Japanese Heritage and Buddhism
Waichi Ouye was active in organizations honoring his Japanese ancestry:
- He was one of the founding members of the Hawaii Shima Hiroshima Kenjin Kai, honoring immigrants from Hiroshima prefecture and their descendants.
- As part of his volunteer service with the Hiroshima Kenjin Kai after retirement, he helped host visiting doctors and beauty queens from Hiroshima!
- He participated in a medical survey of Japanese Americans that began in 1970 and continued until 2020. This research, conducted by investigators from Hiroshima University, measured and compared the health status of Japanese nationals from Hiroshima with the health status of emigrants (and their offspring) from Hiroshima to Hawaii or Los Angeles. Labeled the Hawaii–Los Angeles–Hiroshima Study, it constituted a long-term epidemiological study of Japanese Americans who were genetically identical to the native Japanese people, but who had experienced rapid and intense Westernization in terms of their lifestyles. The Hawaii Shima Hiroshima Kenjin Kai facilitated this endeavor and the University of Hawaii-Hilo provided both facilities and nurses to support it.
- In 1985, he served as the historian for the 100th anniversary of the Kanyaku Imin (Japanese Contract Labor) for the Big Island Honpa Laymen's Association. (Kanyaku Imin was a government contract immigration program that started the mass immigration of Japanese to Hawai`i in 1885.)

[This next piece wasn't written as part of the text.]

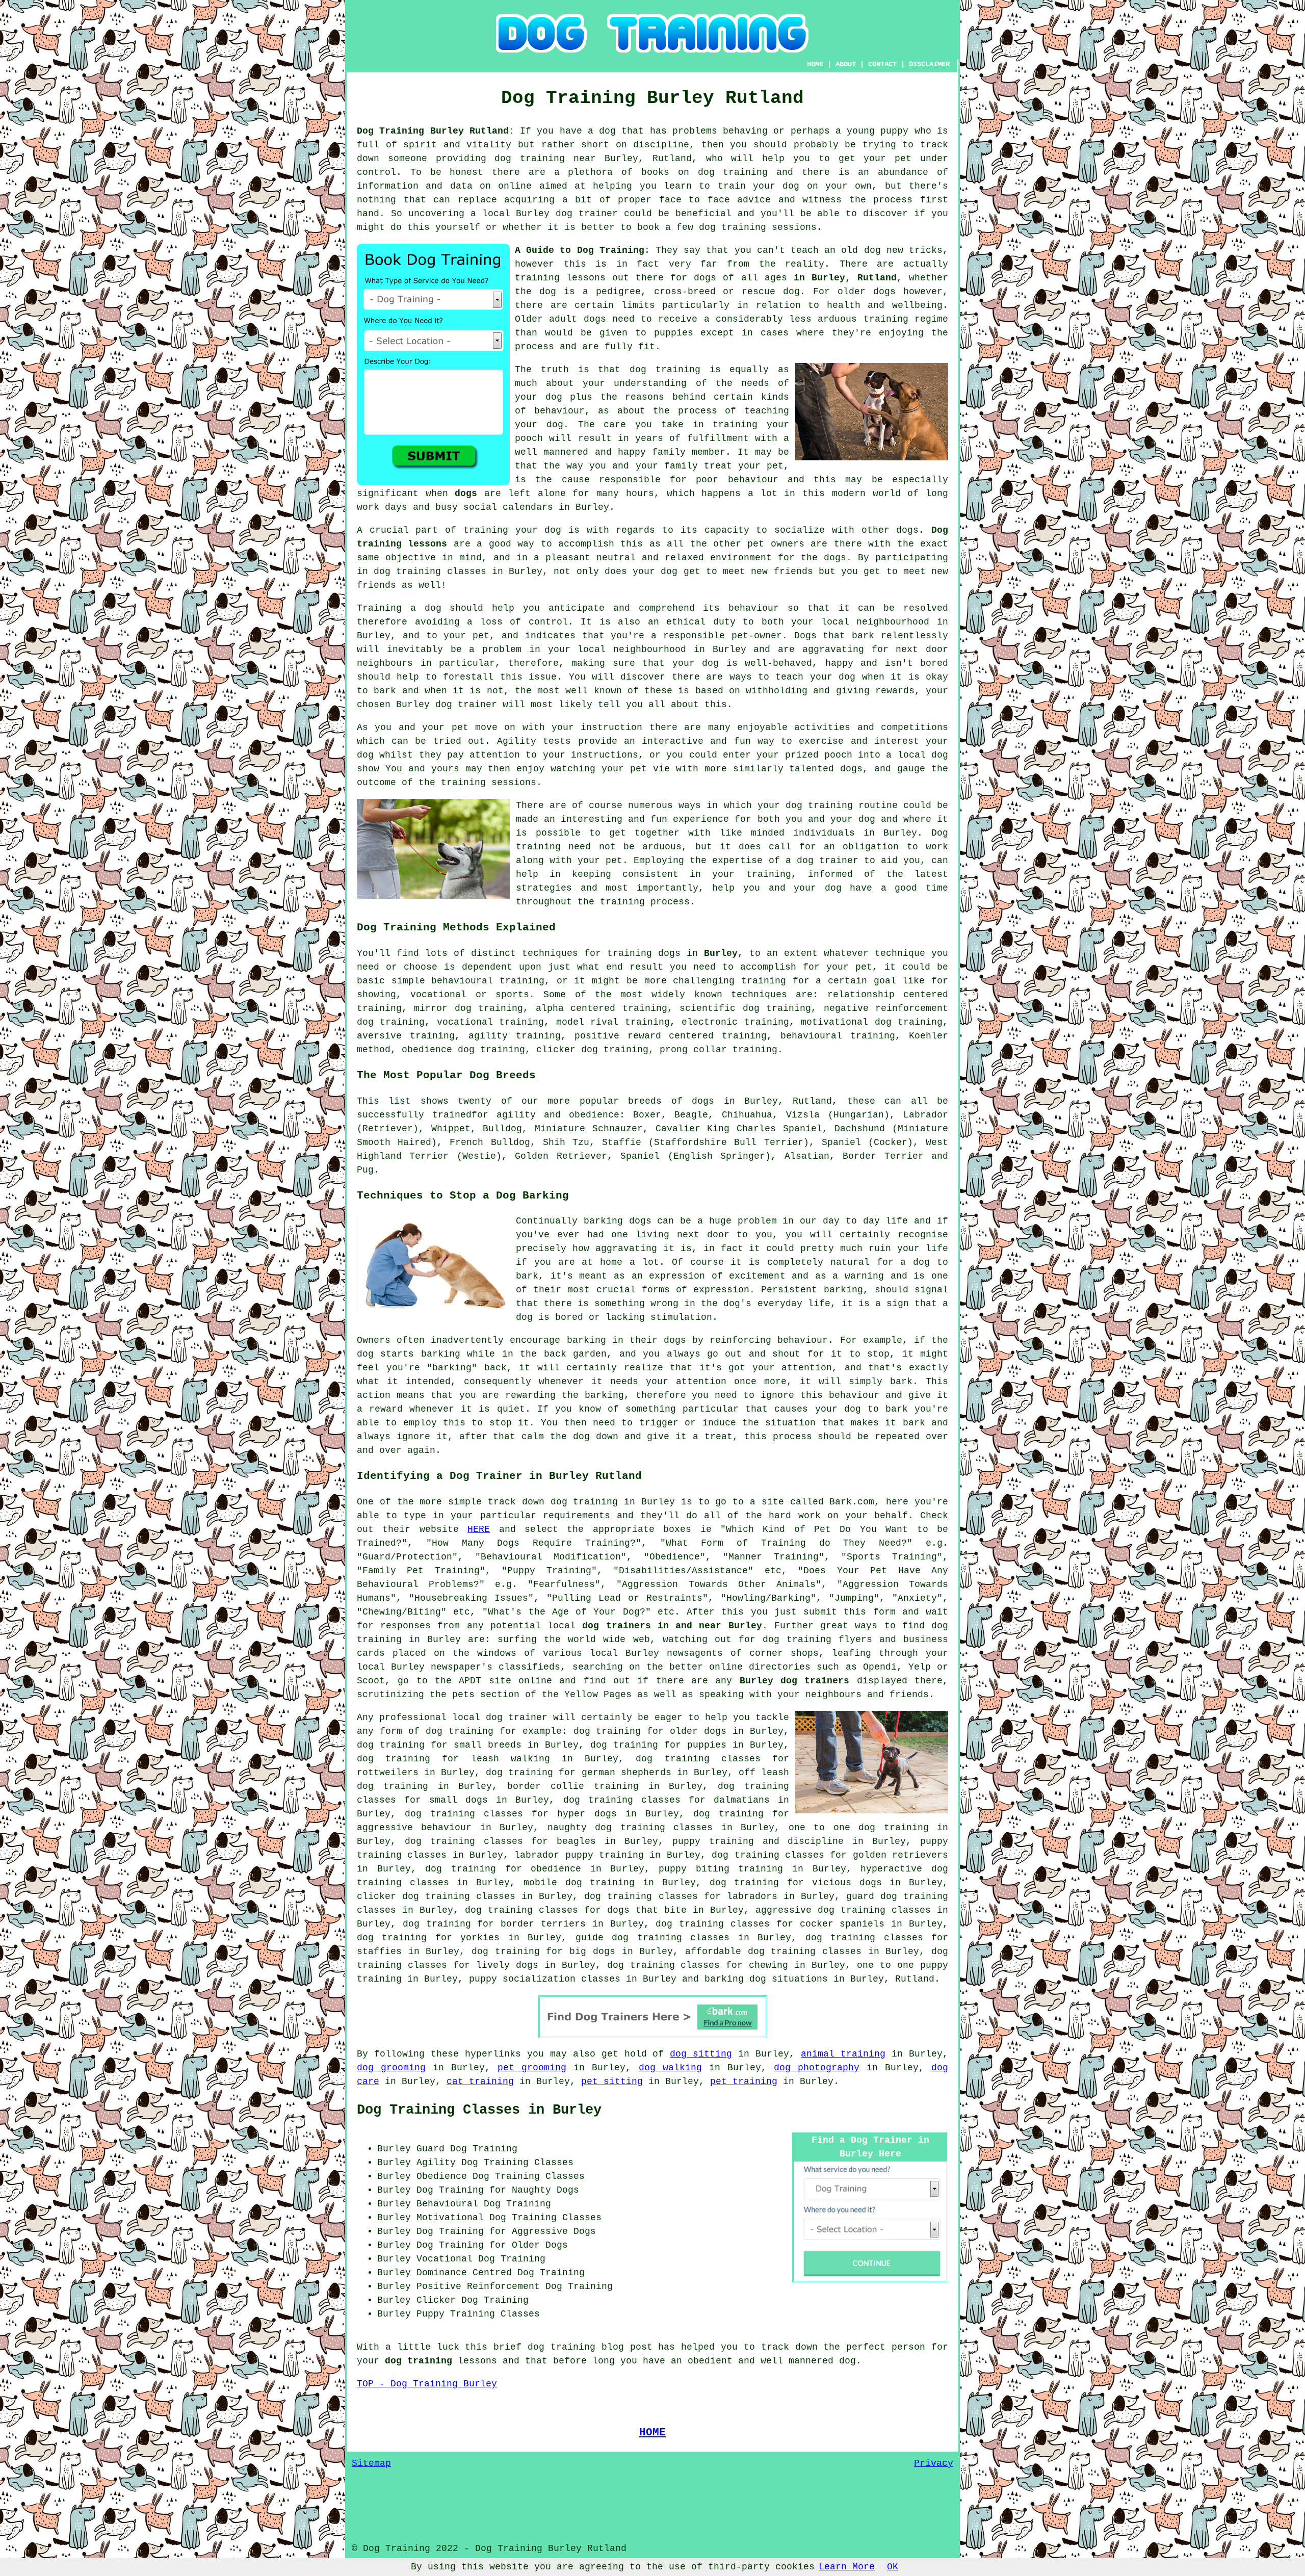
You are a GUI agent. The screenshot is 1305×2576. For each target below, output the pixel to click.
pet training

- In 1995, officials of Hiroshima Prefecture honored Waichi and other Big Island residents age 80 years and older. Waichi was presented with an award for his community service. In 2000, he was again awarded for his community service and dedication to the Kenjin Kai.
Waichi Ouye attended the Hakalau Jodo Mission's Japanese language school.
Hakalau Jodo Mission Japanese Language School. Waichi Ouye is in the second row, second person from the left. Rev. Itakura (1921-1929) is in the first row, the only male. The new language school was built in 1927, perpendicular to the building here. This picture is probably from the 1926-1929 period when Waichi was 12 to 15 years old.
Waichi was active in both the Honomu Hongwanji and the Hakalau Jodo Mission and served on the board of directors of each at various times. The board roles he gravitated to were secretary and treasurer—perfect roles for the historian! He served as president of the Honomu Hongwanji 1984-1985. In retirement, he became more active with the Hiroshima Kenjinkai and the Hawaii Island Japanese Community Association.